**Task to complete:** Search the data for the word "magnifier" and copy out every line that has it.

Start of Records supplied

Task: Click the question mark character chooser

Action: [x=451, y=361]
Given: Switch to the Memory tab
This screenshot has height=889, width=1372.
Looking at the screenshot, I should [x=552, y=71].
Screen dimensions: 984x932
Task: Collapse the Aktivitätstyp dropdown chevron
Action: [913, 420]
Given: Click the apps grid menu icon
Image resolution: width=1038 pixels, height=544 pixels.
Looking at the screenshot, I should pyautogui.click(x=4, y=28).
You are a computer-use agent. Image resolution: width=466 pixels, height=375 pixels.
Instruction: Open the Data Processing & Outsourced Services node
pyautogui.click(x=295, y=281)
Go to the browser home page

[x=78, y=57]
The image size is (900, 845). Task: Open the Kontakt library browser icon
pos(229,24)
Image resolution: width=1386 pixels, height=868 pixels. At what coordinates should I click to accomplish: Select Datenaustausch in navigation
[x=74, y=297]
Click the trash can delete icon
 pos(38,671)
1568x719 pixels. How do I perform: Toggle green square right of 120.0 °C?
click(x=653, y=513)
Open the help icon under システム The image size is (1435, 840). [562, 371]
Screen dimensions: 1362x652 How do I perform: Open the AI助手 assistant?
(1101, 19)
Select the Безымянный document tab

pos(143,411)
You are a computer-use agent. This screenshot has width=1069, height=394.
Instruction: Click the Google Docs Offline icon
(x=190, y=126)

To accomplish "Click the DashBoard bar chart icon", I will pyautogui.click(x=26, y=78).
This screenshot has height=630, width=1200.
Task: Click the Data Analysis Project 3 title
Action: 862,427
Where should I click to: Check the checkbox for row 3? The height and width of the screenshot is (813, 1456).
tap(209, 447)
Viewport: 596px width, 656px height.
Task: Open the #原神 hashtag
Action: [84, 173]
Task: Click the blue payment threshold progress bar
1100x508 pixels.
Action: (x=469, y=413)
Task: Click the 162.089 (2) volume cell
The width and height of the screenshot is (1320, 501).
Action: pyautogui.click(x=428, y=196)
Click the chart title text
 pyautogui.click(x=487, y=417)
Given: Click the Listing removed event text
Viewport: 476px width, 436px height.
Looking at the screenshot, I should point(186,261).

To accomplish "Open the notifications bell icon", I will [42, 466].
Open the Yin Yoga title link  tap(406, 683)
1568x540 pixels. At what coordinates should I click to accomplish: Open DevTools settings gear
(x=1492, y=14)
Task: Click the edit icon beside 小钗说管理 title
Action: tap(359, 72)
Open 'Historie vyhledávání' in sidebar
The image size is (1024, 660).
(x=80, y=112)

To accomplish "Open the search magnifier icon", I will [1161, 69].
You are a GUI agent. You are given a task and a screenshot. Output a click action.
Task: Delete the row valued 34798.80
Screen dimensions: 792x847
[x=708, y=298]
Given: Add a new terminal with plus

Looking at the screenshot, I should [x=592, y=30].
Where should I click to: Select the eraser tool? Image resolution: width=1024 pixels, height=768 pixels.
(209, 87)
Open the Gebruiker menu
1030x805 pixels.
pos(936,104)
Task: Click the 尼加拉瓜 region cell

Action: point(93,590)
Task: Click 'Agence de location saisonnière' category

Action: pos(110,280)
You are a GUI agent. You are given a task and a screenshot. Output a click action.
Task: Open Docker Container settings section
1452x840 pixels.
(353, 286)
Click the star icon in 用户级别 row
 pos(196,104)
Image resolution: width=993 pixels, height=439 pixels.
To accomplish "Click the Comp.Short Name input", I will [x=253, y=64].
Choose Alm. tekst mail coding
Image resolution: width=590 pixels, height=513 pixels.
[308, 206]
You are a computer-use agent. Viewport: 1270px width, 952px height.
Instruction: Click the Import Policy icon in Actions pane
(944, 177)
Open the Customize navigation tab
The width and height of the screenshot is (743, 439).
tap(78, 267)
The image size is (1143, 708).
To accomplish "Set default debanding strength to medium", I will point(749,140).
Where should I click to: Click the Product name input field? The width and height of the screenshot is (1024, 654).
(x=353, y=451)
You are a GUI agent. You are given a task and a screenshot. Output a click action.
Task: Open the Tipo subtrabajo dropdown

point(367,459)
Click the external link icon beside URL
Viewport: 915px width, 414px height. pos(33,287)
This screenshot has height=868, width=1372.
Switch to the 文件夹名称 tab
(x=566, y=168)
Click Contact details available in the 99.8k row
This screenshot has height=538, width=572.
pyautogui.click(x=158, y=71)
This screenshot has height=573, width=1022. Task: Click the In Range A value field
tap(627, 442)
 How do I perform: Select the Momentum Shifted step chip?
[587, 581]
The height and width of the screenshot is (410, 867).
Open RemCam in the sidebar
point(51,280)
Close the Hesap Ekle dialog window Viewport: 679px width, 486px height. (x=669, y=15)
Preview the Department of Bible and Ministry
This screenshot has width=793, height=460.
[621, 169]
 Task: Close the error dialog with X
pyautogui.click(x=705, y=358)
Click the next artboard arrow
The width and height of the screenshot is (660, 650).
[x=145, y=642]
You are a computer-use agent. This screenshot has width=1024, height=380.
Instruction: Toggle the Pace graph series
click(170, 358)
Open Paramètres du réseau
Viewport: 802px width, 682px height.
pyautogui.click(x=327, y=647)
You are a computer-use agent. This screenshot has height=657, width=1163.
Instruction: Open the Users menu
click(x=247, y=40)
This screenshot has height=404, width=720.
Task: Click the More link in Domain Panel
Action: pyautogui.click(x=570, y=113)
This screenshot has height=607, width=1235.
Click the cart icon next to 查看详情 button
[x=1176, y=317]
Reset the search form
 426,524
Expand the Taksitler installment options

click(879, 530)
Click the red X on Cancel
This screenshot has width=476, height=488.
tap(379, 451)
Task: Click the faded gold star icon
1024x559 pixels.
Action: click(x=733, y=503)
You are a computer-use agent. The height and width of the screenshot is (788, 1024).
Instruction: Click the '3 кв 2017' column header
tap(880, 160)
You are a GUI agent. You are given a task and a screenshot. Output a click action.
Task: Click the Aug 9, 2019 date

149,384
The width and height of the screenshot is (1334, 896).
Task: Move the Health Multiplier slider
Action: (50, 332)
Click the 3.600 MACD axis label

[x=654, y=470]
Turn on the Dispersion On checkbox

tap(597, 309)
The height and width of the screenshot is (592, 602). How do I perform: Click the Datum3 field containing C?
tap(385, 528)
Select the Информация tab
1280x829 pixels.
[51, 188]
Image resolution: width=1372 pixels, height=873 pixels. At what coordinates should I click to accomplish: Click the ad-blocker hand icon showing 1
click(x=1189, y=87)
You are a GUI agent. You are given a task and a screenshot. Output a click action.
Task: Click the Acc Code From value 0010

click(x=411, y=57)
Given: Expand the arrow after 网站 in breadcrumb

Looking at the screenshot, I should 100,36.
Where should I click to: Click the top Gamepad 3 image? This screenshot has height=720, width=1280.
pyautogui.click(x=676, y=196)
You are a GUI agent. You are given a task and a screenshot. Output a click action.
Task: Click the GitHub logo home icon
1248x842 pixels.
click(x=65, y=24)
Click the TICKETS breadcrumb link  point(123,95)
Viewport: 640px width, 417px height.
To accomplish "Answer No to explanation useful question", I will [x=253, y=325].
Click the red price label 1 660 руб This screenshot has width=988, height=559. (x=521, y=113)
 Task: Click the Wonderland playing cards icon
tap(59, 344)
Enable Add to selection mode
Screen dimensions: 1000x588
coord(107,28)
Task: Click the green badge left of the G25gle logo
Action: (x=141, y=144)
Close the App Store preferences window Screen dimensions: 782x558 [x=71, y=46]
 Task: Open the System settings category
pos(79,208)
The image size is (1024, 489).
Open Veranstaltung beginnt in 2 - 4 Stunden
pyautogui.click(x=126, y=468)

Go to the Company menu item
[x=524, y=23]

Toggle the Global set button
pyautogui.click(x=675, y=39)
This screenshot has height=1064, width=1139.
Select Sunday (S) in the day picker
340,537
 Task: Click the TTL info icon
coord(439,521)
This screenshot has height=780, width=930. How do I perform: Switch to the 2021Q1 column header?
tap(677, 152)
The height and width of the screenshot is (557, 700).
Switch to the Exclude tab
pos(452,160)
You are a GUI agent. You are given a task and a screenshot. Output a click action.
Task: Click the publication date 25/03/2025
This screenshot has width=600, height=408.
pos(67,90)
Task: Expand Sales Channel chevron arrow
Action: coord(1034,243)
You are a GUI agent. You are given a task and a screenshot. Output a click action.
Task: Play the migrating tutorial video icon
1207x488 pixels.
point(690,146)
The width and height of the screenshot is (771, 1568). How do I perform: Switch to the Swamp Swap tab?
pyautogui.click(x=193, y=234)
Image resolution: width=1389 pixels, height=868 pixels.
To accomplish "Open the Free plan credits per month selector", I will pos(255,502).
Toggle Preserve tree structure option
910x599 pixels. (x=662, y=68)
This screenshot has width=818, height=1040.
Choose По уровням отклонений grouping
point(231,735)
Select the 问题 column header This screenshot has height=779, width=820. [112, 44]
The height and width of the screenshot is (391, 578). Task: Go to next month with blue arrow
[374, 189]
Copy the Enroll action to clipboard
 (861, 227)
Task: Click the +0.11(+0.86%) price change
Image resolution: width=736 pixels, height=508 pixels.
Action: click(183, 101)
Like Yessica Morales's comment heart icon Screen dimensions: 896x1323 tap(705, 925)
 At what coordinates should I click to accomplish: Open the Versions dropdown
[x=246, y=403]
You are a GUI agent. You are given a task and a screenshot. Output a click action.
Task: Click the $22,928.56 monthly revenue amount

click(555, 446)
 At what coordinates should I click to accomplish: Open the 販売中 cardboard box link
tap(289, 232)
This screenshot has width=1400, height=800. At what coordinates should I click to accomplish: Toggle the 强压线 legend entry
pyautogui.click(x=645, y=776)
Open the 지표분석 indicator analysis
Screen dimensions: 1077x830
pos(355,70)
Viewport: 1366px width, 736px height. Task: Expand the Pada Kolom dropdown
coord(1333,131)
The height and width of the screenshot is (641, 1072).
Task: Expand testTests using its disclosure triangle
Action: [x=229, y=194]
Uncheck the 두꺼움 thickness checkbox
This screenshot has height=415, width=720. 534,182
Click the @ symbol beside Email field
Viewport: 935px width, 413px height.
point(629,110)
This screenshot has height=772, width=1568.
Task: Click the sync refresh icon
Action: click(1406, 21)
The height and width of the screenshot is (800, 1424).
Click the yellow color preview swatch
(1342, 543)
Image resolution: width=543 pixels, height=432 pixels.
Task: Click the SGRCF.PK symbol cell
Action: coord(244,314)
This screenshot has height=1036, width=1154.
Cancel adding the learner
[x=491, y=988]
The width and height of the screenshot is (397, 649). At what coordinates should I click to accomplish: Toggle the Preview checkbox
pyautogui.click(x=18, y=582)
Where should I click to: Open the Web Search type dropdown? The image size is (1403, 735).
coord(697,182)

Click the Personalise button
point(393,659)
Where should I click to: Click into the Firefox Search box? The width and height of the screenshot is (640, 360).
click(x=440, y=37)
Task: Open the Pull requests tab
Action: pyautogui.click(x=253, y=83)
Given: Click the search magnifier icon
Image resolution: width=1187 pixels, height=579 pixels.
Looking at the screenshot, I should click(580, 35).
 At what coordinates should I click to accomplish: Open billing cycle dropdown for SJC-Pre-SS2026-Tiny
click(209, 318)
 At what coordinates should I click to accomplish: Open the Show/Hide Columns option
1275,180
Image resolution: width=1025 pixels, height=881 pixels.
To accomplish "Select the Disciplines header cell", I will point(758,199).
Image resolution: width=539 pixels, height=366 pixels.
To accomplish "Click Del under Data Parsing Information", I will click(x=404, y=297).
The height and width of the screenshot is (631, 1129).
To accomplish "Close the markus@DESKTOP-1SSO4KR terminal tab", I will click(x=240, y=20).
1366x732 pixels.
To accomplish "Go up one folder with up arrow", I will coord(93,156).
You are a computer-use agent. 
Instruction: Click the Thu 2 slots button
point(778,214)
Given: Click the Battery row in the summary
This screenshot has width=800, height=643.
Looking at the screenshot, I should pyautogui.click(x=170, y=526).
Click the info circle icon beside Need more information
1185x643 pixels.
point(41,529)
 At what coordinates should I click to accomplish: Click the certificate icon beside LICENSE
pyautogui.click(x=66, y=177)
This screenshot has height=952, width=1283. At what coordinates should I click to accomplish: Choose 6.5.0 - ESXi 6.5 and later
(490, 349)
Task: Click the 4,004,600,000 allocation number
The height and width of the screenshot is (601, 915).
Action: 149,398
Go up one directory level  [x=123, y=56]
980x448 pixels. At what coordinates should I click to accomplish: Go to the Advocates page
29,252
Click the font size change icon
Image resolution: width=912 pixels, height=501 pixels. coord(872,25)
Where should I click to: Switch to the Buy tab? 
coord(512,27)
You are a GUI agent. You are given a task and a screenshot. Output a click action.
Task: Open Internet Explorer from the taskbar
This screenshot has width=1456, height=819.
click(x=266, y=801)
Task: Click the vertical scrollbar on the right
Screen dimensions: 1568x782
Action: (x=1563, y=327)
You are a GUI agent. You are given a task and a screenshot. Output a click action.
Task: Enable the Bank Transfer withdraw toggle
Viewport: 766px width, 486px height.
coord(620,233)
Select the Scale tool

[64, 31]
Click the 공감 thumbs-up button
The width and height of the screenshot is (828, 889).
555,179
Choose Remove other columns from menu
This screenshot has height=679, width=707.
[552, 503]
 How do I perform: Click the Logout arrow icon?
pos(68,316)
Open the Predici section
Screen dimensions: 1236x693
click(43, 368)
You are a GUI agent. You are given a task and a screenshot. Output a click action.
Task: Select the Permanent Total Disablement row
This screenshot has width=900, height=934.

End of Records supplied

**Output of the task:**
To accomplish "Open the search magnifier icon", I will [1161, 69].
Given: Click the search magnifier icon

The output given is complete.